Hmm, I went back in to the dressing room and looked in the mirror and wondered what was “young” about it. So I stuck my head out of the dressing room to find my daughter and I asked , “Define too young?” She thought for a moment and without holding back said, “It’s something I would wear.”  I kicked back, “Well you borrow my clothes. Should I tell you that the shirt or dress you borrowed looks too old?”  And then of course the walls went up and she said, “If you like it, get it, I don’t care.”  Ugh, the “I don’t care.”  I’m a woman, I know full well what that means, “Proceed at your own risk.”

I didn’t know what to do. I’m pretty good at choosing what makes me happy, but now I actually questioned myself. Am I delusional?  Is this dress more appropriate for someone much younger? Am I clear on what defines too young or too old?”  So I decided to ask around and here were some responses by my 50 something lady friends.

“If your cheeks are hanging out of your shorts, not appropriate. Pig tails, not appropriate.”

“Personally, if you feel good in it, who cares?”

” I once had someone tap me on the back, I turned around and it was a young man. ‘Oh sorry, I thought you were a friend of mine, but she’s much younger.’  I didn’t know whether to feel flattered or embarrassed.”

“It’s all very personal. Use good judgement.

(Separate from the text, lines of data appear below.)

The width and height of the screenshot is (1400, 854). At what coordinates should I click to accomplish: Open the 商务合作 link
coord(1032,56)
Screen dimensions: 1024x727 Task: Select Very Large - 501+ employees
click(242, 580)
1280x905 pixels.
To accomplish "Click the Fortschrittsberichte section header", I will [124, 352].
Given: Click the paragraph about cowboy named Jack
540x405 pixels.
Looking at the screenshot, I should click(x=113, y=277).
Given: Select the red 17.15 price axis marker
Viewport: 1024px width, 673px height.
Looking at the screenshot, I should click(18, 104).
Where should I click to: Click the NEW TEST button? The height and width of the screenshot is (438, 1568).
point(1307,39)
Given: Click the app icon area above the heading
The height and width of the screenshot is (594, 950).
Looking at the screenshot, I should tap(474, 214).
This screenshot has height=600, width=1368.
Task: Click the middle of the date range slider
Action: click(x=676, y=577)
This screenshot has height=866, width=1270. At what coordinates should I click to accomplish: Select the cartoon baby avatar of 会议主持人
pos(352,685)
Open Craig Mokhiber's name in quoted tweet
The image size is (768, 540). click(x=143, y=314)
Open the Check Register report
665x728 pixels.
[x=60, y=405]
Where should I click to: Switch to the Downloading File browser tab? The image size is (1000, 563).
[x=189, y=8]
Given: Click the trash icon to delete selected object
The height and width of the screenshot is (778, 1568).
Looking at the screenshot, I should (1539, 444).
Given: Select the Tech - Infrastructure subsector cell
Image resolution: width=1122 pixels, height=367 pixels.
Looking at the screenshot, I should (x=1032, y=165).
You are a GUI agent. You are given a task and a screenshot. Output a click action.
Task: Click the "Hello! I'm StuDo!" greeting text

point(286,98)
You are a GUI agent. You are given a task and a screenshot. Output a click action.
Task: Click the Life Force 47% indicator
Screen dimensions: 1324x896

If you like the way you feel in it, wear it.”

“By the time you get to 50, most women get it. And then there are a few others that don’t. Part of we wants to judge, while the other part appreciates their carefree attitude.”

“I liken it to a beach. There are some people who have no business wearing bikini’s or speedos (yes mean still wear those) if you feel good wearing it, doesn’t much matter what others think.”

So there we have it. What are your thoughts? Do you think about dressing your age or do you dress in whatever you feel good in?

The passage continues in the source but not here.